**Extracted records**
________________________

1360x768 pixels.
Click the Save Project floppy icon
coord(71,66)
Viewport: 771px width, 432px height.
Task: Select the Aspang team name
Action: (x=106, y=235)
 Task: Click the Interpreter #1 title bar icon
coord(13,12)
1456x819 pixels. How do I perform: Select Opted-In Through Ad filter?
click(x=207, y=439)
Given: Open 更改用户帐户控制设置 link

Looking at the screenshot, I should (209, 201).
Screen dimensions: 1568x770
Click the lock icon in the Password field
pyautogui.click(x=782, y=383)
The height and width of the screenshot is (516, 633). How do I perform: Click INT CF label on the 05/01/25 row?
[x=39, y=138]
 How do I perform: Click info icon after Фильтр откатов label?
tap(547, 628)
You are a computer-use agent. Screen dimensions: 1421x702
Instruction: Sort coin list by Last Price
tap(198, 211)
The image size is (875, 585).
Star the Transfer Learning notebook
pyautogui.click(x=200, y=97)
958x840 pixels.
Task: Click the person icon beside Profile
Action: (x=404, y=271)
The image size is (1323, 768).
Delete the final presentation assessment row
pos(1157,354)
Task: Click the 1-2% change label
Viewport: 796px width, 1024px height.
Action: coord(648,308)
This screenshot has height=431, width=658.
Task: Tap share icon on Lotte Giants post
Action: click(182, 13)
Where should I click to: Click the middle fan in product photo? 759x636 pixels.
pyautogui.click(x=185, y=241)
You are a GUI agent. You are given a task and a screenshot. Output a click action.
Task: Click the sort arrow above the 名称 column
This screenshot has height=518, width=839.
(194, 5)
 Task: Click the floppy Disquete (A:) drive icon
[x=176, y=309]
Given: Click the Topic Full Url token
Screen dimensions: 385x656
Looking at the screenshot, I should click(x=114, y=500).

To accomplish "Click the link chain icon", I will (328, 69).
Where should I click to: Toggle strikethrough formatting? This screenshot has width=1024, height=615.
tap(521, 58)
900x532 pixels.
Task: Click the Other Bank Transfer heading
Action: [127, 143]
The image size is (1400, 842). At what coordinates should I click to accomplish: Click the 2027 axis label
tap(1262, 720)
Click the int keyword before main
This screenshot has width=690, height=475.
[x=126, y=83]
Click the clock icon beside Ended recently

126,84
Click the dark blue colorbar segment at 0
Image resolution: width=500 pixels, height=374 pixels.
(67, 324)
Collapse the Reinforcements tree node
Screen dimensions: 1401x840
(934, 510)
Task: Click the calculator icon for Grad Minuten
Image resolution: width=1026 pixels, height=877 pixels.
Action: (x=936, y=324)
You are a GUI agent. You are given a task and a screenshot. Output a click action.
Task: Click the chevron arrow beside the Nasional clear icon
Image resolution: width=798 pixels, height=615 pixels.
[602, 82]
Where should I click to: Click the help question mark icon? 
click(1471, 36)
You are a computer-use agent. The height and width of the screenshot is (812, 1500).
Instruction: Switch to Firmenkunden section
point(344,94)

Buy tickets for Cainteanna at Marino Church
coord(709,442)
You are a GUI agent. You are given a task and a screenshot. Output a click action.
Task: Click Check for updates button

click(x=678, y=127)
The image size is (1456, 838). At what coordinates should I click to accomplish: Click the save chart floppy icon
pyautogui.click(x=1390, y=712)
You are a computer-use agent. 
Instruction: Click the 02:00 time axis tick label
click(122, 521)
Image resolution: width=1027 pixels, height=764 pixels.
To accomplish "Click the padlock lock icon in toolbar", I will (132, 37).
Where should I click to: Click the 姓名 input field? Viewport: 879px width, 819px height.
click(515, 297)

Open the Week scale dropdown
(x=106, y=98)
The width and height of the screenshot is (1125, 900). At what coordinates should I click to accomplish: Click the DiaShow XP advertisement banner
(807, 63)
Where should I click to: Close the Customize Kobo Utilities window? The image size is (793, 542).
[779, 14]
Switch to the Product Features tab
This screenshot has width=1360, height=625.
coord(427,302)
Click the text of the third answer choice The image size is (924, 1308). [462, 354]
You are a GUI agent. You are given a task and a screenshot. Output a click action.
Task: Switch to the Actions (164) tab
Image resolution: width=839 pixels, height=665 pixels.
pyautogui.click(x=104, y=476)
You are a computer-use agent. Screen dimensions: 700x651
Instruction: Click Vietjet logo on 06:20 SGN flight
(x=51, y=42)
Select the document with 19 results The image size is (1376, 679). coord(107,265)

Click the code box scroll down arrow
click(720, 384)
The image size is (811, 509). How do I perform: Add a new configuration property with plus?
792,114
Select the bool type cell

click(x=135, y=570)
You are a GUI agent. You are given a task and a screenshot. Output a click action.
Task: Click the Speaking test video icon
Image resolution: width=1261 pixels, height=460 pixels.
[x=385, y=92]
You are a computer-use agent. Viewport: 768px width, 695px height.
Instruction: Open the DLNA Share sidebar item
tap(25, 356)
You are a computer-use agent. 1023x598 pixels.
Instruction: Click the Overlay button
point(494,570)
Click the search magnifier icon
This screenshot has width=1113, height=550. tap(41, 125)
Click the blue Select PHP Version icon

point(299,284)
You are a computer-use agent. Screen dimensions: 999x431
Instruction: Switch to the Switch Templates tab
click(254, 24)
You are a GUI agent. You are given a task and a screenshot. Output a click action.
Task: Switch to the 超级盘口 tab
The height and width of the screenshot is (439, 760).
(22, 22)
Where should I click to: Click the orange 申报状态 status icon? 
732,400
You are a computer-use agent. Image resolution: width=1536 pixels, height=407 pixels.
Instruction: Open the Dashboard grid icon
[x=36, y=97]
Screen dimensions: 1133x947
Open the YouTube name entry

________________________

**EXERCISE DIRECTIONS**
The whole set of records needs to be written out exactly.

**EXERCISE SOLUTION**
1360x768 pixels.
Click the Save Project floppy icon
coord(71,66)
Viewport: 771px width, 432px height.
Task: Select the Aspang team name
Action: (x=106, y=235)
 Task: Click the Interpreter #1 title bar icon
coord(13,12)
1456x819 pixels. How do I perform: Select Opted-In Through Ad filter?
click(x=207, y=439)
Given: Open 更改用户帐户控制设置 link

Looking at the screenshot, I should (209, 201).
Screen dimensions: 1568x770
Click the lock icon in the Password field
pyautogui.click(x=782, y=383)
The height and width of the screenshot is (516, 633). How do I perform: Click INT CF label on the 05/01/25 row?
[x=39, y=138]
 How do I perform: Click info icon after Фильтр откатов label?
tap(547, 628)
You are a computer-use agent. Screen dimensions: 1421x702
Instruction: Sort coin list by Last Price
tap(198, 211)
The image size is (875, 585).
Star the Transfer Learning notebook
pyautogui.click(x=200, y=97)
958x840 pixels.
Task: Click the person icon beside Profile
Action: (x=404, y=271)
The image size is (1323, 768).
Delete the final presentation assessment row
pos(1157,354)
Task: Click the 1-2% change label
Viewport: 796px width, 1024px height.
Action: coord(648,308)
This screenshot has height=431, width=658.
Task: Tap share icon on Lotte Giants post
Action: click(182, 13)
Where should I click to: Click the middle fan in product photo? 759x636 pixels.
pyautogui.click(x=185, y=241)
You are a GUI agent. You are given a task and a screenshot. Output a click action.
Task: Click the sort arrow above the 名称 column
This screenshot has height=518, width=839.
(194, 5)
 Task: Click the floppy Disquete (A:) drive icon
[x=176, y=309]
Given: Click the Topic Full Url token
Screen dimensions: 385x656
Looking at the screenshot, I should click(x=114, y=500).

To accomplish "Click the link chain icon", I will (328, 69).
Where should I click to: Toggle strikethrough formatting? This screenshot has width=1024, height=615.
tap(521, 58)
900x532 pixels.
Task: Click the Other Bank Transfer heading
Action: [127, 143]
The image size is (1400, 842). At what coordinates should I click to accomplish: Click the 2027 axis label
tap(1262, 720)
Click the int keyword before main
This screenshot has width=690, height=475.
[x=126, y=83]
Click the clock icon beside Ended recently

126,84
Click the dark blue colorbar segment at 0
Image resolution: width=500 pixels, height=374 pixels.
(67, 324)
Collapse the Reinforcements tree node
Screen dimensions: 1401x840
(934, 510)
Task: Click the calculator icon for Grad Minuten
Image resolution: width=1026 pixels, height=877 pixels.
Action: (x=936, y=324)
You are a GUI agent. You are given a task and a screenshot. Output a click action.
Task: Click the chevron arrow beside the Nasional clear icon
Image resolution: width=798 pixels, height=615 pixels.
[602, 82]
Where should I click to: Click the help question mark icon? 
click(1471, 36)
You are a computer-use agent. The height and width of the screenshot is (812, 1500).
Instruction: Switch to Firmenkunden section
point(344,94)

Buy tickets for Cainteanna at Marino Church
coord(709,442)
You are a GUI agent. You are given a task and a screenshot. Output a click action.
Task: Click Check for updates button

click(x=678, y=127)
The image size is (1456, 838). At what coordinates should I click to accomplish: Click the save chart floppy icon
pyautogui.click(x=1390, y=712)
You are a computer-use agent. 
Instruction: Click the 02:00 time axis tick label
click(122, 521)
Image resolution: width=1027 pixels, height=764 pixels.
To accomplish "Click the padlock lock icon in toolbar", I will (132, 37).
Where should I click to: Click the 姓名 input field? Viewport: 879px width, 819px height.
click(515, 297)

Open the Week scale dropdown
(x=106, y=98)
The width and height of the screenshot is (1125, 900). At what coordinates should I click to accomplish: Click the DiaShow XP advertisement banner
(807, 63)
Where should I click to: Close the Customize Kobo Utilities window? The image size is (793, 542).
[779, 14]
Switch to the Product Features tab
This screenshot has width=1360, height=625.
coord(427,302)
Click the text of the third answer choice The image size is (924, 1308). [462, 354]
You are a GUI agent. You are given a task and a screenshot. Output a click action.
Task: Switch to the Actions (164) tab
Image resolution: width=839 pixels, height=665 pixels.
pyautogui.click(x=104, y=476)
You are a computer-use agent. Screen dimensions: 700x651
Instruction: Click Vietjet logo on 06:20 SGN flight
(x=51, y=42)
Select the document with 19 results The image size is (1376, 679). coord(107,265)

Click the code box scroll down arrow
click(720, 384)
The image size is (811, 509). How do I perform: Add a new configuration property with plus?
792,114
Select the bool type cell

click(x=135, y=570)
You are a GUI agent. You are given a task and a screenshot. Output a click action.
Task: Click the Speaking test video icon
Image resolution: width=1261 pixels, height=460 pixels.
[x=385, y=92]
You are a computer-use agent. Viewport: 768px width, 695px height.
Instruction: Open the DLNA Share sidebar item
tap(25, 356)
You are a computer-use agent. 1023x598 pixels.
Instruction: Click the Overlay button
point(494,570)
Click the search magnifier icon
This screenshot has width=1113, height=550. tap(41, 125)
Click the blue Select PHP Version icon

point(299,284)
You are a computer-use agent. Screen dimensions: 999x431
Instruction: Switch to the Switch Templates tab
click(254, 24)
You are a GUI agent. You are given a task and a screenshot. Output a click action.
Task: Switch to the 超级盘口 tab
The height and width of the screenshot is (439, 760).
(22, 22)
Where should I click to: Click the orange 申报状态 status icon? 
732,400
You are a computer-use agent. Image resolution: width=1536 pixels, height=407 pixels.
Instruction: Open the Dashboard grid icon
[x=36, y=97]
Screen dimensions: 1133x947
Open the YouTube name entry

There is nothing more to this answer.